Kairo, Mesir - Kaum independen kini bergabung dengan Ikhwanul Muslimin menyuarakan pengembalian Mohammad Moursi sebagai presiden sah Mesir.
"Saya bukan (anggota) Ikhwanul Muslimin, saya ini profesional, mendambakan Mesir sebagai negara demokrasi hakiki," kata Dr. Mohamed Al Farouk kepada ANTARA di kerumunan demo pendukung Moursi di depan kampus Cairo University, Giza, bagian barat Kairo, Jumat.
Farouk, dosen di Cairo University, mengatakan penampilan Presiden Moursi dalam setahun pemerintahannya memang ada kelemahan manajemen tetapi itu bukan pembenaran untuk melengserkan dia secara paksa oleh tentara.
"Saya ini pengeritik Moursi agar ia memperbaiki manajemen pemerintahannya. Tapi saya juga maklumi, siapapun memimpin Mesir saat krisis multidimensi ini pasti mengalami hal serupa," ujarnya.
Aminah Wahab, seorang wanita yang tidak berjilbab, juga berpendapat serupa.
"Awalnya saya maklumi pelengseran Moursi. Tapi belakangan hati nurani saya tidak menerima ketika pers dibungkam oleh penguasa otoriter pasca-kudeta," ujar wanita setengah baya itu.
Karyawati bank pemerintah itu merujuk pada pembungkaman sejumlah media massa cetak dan elektronik pasca-pelengseran Moursi yang dianggap pro-Ikhwanul Muslimin.
Selain media massa setempat, jaringan televisi berbahasa Arab yang sangat berpengaruh di Timur Tengah, Aljazeera juga dilarang mengudara di Mesir sejak Rabu, tak lama setelah pelengseran Moursi.
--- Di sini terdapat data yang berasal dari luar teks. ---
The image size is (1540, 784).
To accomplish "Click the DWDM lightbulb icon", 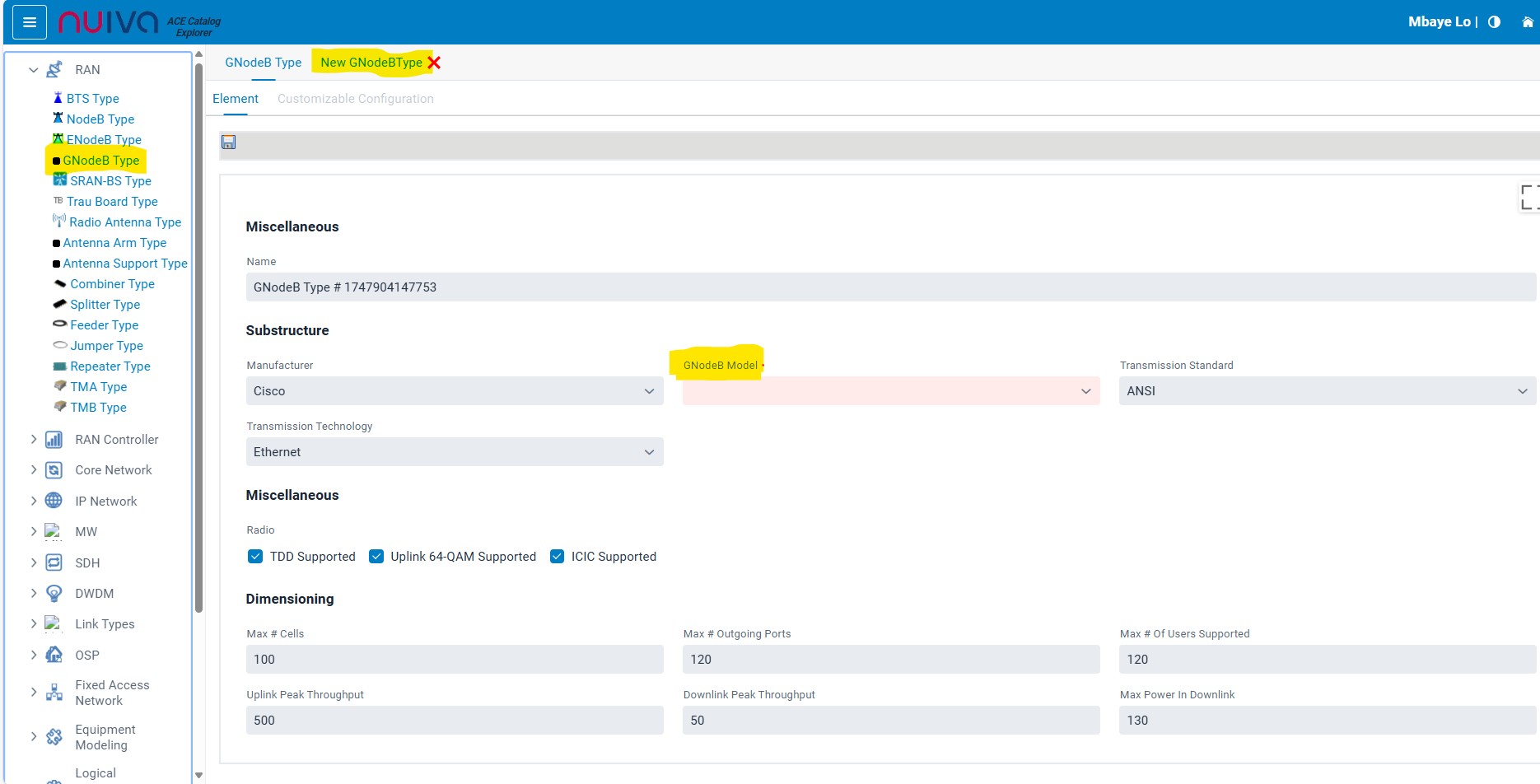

Kantor biro Aljazeera di Kairo diobrak-abrik pihak keamanan dan beberapa reporternya dipaksa berhenti mengudara saat siaran langsung di Bundaran Tahrir dan ditahan, kata manajemen televisi yang berpusat di Doha, Qatar.
Ahmed Al Goundy, mahasiswa teknik dari Univeritas Al Azhar mengaku baru pertama kali turun ke jalan untuk menentang kudeta.
"Terus terang, saya bukan pro atau pendukung pemerintah. Ini pengalaman pertama saya bergabung untuk memperjuangkan demokrasi yang benar," tutur Al Goundy di Bundaran Masjid Rabiah Adawiyah.